My Windows Update is disabled!
As the saying goes, "If you are paranoid, it does not mean that you are not being watched." I mean, the farther away, the harder and harder it is to disable Windows Updater. Even in the off state (I’m talking about the "Control Panel"), Windows installs "critical updates" (including on server operating systems).
I strongly recommend that everyone for server solutions disable the auto-update of Windows, but at the same time perform it regularly “manually”, as is done in Unix-like operating systems. I'm talking about package managers apt, yum or the same brew for OSX. If there is something similar for Windows servers and updates, please tell me about it. I want to remind you that even if you do not have access to the Internet on your windows server, Windows Update can “pull down” updates on the local network (such infection).
Ha, these are all windows problems ...
Not really. Critical updates without your knowledge on workstations - many suppliers “roll out”. The same Apple, if I do not confuse anything (this is not about notifications for which you need to click something in the App Store, but that you have been installed without your knowledge). Link
I hope no one except Microsoft installs updates to the servers without the knowledge of the admin. In principle, I also watched “whistles” even worse than Unix, when the “curved” packet brought by apt-get did not stop the old service instance and replaced the executable files. The fact that the matter is in the “cant” of updating the package and the service needs to be stopped before the update, I guessed after the second recovery of the server from the backup (since it was a “virtual” and it was done in a couple of clicks).

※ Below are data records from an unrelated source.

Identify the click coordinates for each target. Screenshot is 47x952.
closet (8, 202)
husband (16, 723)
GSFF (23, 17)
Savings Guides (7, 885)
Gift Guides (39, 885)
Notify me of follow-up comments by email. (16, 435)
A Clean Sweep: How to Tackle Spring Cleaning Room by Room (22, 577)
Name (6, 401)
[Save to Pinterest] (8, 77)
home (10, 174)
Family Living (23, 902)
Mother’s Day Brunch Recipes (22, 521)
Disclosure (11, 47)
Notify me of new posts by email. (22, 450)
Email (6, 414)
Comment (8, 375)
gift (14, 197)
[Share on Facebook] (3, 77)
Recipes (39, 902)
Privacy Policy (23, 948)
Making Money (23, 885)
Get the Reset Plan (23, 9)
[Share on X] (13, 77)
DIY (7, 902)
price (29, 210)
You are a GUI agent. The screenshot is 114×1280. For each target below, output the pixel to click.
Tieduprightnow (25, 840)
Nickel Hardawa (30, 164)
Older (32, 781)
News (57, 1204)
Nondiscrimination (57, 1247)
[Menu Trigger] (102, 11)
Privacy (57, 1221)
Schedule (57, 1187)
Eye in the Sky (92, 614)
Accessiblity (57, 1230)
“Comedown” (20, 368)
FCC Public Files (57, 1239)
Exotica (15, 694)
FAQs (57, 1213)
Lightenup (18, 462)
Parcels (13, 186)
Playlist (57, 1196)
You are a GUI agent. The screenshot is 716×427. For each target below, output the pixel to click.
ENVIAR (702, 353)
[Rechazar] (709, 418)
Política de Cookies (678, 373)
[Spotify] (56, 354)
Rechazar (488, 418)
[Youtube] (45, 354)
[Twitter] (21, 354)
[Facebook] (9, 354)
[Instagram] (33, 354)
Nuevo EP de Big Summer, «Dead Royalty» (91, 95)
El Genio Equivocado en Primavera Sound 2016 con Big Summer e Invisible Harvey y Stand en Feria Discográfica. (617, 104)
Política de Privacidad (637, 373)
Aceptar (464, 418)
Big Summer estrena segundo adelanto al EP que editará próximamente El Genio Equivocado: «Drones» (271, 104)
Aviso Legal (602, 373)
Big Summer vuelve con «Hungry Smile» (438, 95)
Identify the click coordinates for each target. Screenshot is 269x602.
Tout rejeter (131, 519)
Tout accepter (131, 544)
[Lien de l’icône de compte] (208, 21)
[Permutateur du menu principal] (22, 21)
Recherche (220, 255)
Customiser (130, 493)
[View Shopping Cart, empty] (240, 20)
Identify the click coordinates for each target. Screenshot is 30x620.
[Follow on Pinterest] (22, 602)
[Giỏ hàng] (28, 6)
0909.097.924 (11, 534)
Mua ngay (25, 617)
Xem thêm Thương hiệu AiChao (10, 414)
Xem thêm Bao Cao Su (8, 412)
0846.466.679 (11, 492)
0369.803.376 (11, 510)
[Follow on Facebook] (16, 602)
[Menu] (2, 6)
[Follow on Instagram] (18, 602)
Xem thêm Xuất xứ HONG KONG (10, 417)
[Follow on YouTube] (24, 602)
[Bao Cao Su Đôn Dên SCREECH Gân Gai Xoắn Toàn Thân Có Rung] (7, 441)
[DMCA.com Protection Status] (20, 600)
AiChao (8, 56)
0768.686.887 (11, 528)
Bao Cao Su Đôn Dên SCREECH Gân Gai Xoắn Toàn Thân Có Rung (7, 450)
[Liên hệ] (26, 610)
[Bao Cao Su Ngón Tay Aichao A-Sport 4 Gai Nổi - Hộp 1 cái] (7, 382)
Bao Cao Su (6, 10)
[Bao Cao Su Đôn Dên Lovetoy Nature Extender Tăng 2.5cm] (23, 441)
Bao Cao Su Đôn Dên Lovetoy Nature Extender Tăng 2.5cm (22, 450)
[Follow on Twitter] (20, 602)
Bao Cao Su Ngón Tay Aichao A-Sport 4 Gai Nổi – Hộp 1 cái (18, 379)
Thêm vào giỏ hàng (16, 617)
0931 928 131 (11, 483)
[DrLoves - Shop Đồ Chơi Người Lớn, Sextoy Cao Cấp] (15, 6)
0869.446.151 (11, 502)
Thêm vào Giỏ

Which of all this we can draw conclusions?
I would not use Microsoft server solutions without good reason (I’m not about the active domain or where there is a file / print server), but about services that should work 24x7. I can only say that over the past year I remember at least three situations where problems with our systems were solved by restarting the OS (these were all windows servers of different versions with auto-updates turned off). No, we do not have a "flowing memory." No, restarting our application servers did not solve the problem. And how do you get the situation when the date comparison operation stops working correctly for some values? I, unfortunately, watched it this year. Why we (sometimes) use Windows operating systems on application servers is a customer requirement.
Doctor, I do it and it hurts me - don't do it!
But what about the SQL Server that started this monologue? How to be with him!? The answer is simple - SQL Server 2016 on Linux . Like many, it’s probably scary for me to launch it into “industrial exploitation”, but if someone has similar experience with it, please share it.